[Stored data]
[Start of Attachment]

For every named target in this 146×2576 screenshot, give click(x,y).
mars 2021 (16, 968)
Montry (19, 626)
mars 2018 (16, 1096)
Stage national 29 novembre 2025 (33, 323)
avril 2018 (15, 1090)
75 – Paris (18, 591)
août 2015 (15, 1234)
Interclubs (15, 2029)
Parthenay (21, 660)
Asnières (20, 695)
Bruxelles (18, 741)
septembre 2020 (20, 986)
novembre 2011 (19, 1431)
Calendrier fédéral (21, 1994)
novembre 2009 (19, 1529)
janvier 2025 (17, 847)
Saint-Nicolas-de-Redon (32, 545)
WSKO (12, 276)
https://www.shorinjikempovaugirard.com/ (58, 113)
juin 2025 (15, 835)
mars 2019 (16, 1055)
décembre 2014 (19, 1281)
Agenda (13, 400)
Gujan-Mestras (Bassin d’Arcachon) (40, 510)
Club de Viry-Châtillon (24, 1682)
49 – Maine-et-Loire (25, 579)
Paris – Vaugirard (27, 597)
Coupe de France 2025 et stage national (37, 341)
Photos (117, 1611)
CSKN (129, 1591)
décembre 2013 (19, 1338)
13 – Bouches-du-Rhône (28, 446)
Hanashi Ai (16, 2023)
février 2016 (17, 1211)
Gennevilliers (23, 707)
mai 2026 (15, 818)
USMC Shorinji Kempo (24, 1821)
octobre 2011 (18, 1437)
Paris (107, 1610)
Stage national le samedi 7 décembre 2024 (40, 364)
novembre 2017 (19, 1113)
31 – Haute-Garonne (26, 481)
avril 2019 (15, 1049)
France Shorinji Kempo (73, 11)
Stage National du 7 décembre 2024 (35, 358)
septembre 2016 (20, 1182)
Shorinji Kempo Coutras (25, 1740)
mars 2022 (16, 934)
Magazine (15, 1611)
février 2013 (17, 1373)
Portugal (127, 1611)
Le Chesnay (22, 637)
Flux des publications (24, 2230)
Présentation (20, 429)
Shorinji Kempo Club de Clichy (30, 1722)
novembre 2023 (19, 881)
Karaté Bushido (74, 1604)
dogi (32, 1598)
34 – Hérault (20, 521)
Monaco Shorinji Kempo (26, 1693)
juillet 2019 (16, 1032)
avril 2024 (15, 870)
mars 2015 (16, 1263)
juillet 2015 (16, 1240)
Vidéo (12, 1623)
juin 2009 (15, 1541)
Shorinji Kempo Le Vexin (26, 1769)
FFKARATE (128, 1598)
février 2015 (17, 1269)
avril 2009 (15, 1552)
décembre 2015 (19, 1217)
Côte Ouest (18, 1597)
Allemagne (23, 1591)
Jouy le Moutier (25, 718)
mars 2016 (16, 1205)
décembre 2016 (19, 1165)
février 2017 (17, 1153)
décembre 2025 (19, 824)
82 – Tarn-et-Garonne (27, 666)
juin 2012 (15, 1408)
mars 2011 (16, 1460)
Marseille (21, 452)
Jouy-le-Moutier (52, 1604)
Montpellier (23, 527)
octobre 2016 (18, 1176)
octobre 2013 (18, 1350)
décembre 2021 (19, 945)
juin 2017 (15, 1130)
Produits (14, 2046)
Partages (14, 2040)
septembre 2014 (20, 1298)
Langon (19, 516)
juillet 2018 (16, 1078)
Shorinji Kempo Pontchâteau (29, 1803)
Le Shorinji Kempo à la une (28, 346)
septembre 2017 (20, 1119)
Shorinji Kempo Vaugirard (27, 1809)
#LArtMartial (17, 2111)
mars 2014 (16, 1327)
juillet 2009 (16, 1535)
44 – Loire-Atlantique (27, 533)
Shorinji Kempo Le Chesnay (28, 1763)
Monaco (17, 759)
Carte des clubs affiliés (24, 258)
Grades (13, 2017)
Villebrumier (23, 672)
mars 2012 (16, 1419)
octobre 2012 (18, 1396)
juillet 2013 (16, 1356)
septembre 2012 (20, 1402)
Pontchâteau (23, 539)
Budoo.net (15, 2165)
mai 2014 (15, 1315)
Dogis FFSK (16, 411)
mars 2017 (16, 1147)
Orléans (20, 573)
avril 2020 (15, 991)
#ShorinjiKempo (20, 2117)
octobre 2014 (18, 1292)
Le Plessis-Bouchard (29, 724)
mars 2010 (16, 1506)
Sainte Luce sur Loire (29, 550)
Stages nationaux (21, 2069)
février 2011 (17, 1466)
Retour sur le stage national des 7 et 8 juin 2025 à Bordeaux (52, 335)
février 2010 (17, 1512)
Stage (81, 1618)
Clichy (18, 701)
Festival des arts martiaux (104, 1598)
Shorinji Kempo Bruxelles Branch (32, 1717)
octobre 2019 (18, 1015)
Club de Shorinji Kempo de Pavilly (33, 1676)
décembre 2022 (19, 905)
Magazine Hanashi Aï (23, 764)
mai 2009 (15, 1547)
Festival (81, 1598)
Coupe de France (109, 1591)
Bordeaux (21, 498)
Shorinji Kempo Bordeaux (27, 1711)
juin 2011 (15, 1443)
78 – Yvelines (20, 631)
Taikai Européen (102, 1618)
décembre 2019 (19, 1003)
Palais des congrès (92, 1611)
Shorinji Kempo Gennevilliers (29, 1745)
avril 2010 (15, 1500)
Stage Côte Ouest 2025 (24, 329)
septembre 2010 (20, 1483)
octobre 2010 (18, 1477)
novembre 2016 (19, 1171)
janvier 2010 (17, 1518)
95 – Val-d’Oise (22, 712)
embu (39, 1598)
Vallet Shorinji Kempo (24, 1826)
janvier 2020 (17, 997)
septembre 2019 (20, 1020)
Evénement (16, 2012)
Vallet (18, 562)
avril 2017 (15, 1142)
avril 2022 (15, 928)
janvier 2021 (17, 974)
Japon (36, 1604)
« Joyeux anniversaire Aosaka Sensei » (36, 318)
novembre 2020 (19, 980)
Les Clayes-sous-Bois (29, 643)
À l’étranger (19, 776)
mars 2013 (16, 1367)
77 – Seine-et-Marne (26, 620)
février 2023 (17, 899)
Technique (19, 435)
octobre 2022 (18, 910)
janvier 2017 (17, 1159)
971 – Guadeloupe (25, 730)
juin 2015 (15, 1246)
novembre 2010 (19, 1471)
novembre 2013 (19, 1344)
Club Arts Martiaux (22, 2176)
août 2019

[End of Attachment]

◆ EXERCISE: After locating the line with "mars 2015 (16, 1263)" above, return that line and every later line through the one with "juin 2012 (15, 1408)", word for word and with nothing else.

◆ ANSWER SPACE:
mars 2015 (16, 1263)
juillet 2015 (16, 1240)
Vidéo (12, 1623)
juin 2009 (15, 1541)
Shorinji Kempo Le Vexin (26, 1769)
FFKARATE (128, 1598)
février 2015 (17, 1269)
avril 2009 (15, 1552)
décembre 2015 (19, 1217)
Côte Ouest (18, 1597)
Allemagne (23, 1591)
Jouy le Moutier (25, 718)
mars 2016 (16, 1205)
décembre 2016 (19, 1165)
février 2017 (17, 1153)
décembre 2025 (19, 824)
82 – Tarn-et-Garonne (27, 666)
juin 2012 (15, 1408)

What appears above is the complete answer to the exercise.